- Born: April 7, 1936 Albuquerque, New Mexico, U.S.
- Died: September 9, 1979 (aged 43) Dallas, Texas, U.S.
- Occupation: Playwright/Actor/Director

= Preston Jones (playwright) =

American dramatist

Preston Jones (April 7, 1936 – September 19, 1979) was an American playwright best known for A Texas Trilogy, a set of three plays.

==Early life==
Jones was born in Albuquerque, New Mexico. His father, James B. Jones, was lieutenant governor of New Mexico.

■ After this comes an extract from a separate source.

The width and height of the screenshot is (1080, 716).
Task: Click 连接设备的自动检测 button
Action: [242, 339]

Jones graduated from the University of New Mexico in 1960, with a degree in education. After briefly working as an educator, he began studying drama at Baylor University under Paul Baker. Due to a conflict between Baker and Baylor's administration, Baker and Jones both moved to Trinity University (Texas) in San Antonio, where Jones received a master's degree 1966.

== Career ==
Jones spent the majority of his adult life in the employment of the Dallas Theater Center (DTC), performing many different roles including actor, stage manager, and director. During his employment at DTC, he met his wife, actress, director, designer and DTC's assistant director, Mary Sue Jones, who had a major influence on his writing and career.

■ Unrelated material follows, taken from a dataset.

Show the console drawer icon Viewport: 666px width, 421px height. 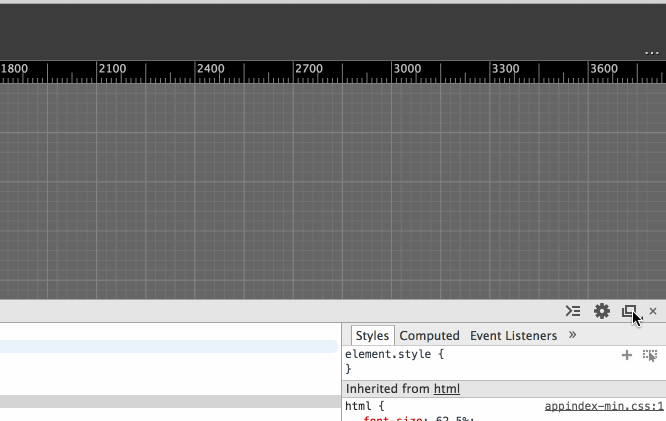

In 1972, Jones was given directorship of the Down Center Stage (a workshop within DTC), through which he premiered his best-known work ''The Texas Trilogy''. The first two shows from the Trilogy were included in the Playmarket 74 showcase, attended by Audrey Wood (who became Jones' agent) and Alan Schneider (who directed the Trilogy in Washington, D.C. and New York).

Following his discovery by Wood and Schneider, Jones became a subject of significant interest to the theatre community, and was compared to Tennessee Williams and Eugene O'Neill by critics. Jones continued to write, creating A Place on the Magdalena Flats, Santa Fe Sunshine, and Juneteenth before his death in 1979 from complications related to surgery on a bleeding ulcer.